Are non-coprime ideals always contained in some prime ideal?

Question

I'm reading Milne's notes on Algebraic Number Theory and am confused about the proof of the following lemma

Let $D$ be a ring and $\mathfrak{a}$ and $\mathfrak{b}$ be coprime ideals of $D$. Then the ideals $\mathfrak{a}^m$ and $\mathfrak{b}^n$ are coprime for all $m, n \in \Bbb N$.

The proof starts as follows:

Suppose $\mathfrak{a}^m$ and $\mathfrak{b}^n$ are not coprime. Then they are both contained in some prime (even maximal) ideal $\mathfrak{p}$.

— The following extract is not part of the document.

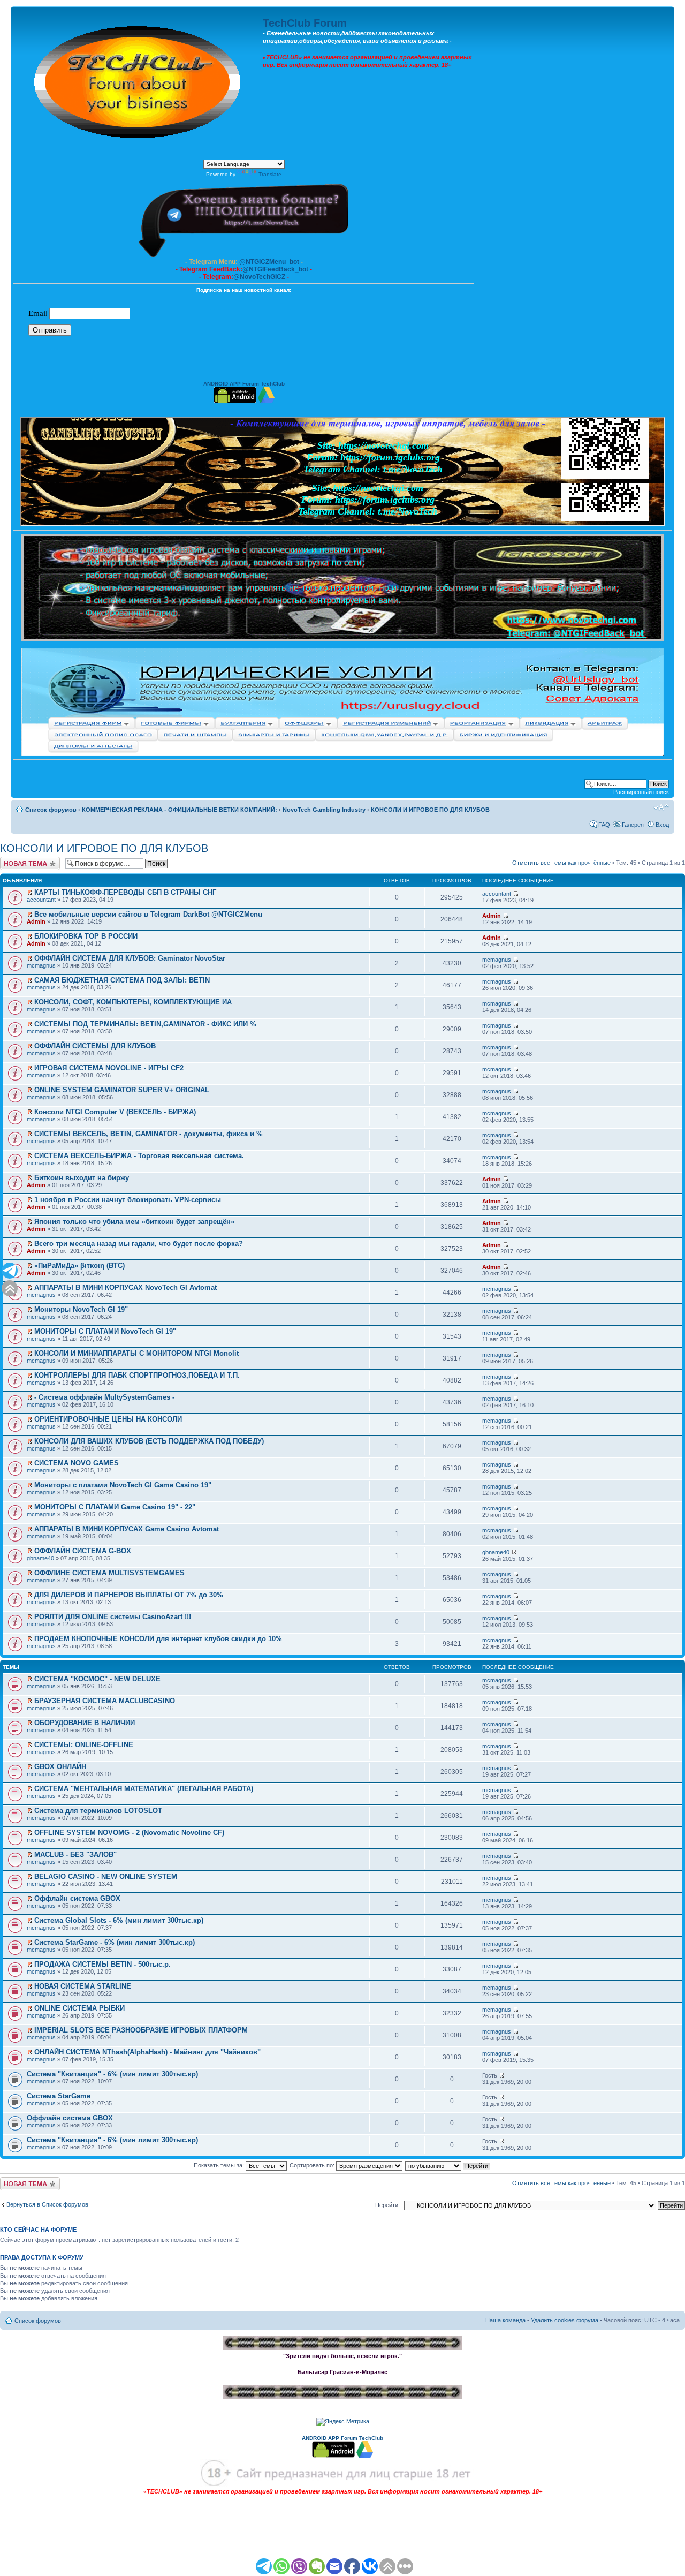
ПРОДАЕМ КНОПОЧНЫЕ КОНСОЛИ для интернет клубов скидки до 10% (158, 1639)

Why is this the case? I've seen a proof that every ideal is contained in some maximal ideal but I can't seem to find anything about the same statement for prime ideals.

Answer 1

Maximal ideals are prime ideals, so, if you can find a maximal ideal with some property, you've got a prime ideal with that property. That's why the notes say "(even maximal)".

Answer 2

You can also see it like this: there exist $a \in \frak{a}$, $b \in \frak{b}$ so that $a+b=1$. Now notice that in the binomial expansion of $1 = (a+b)^{m+n-1}$ each term is in $\frak{a}^m$ or in $\frak{b}^n$.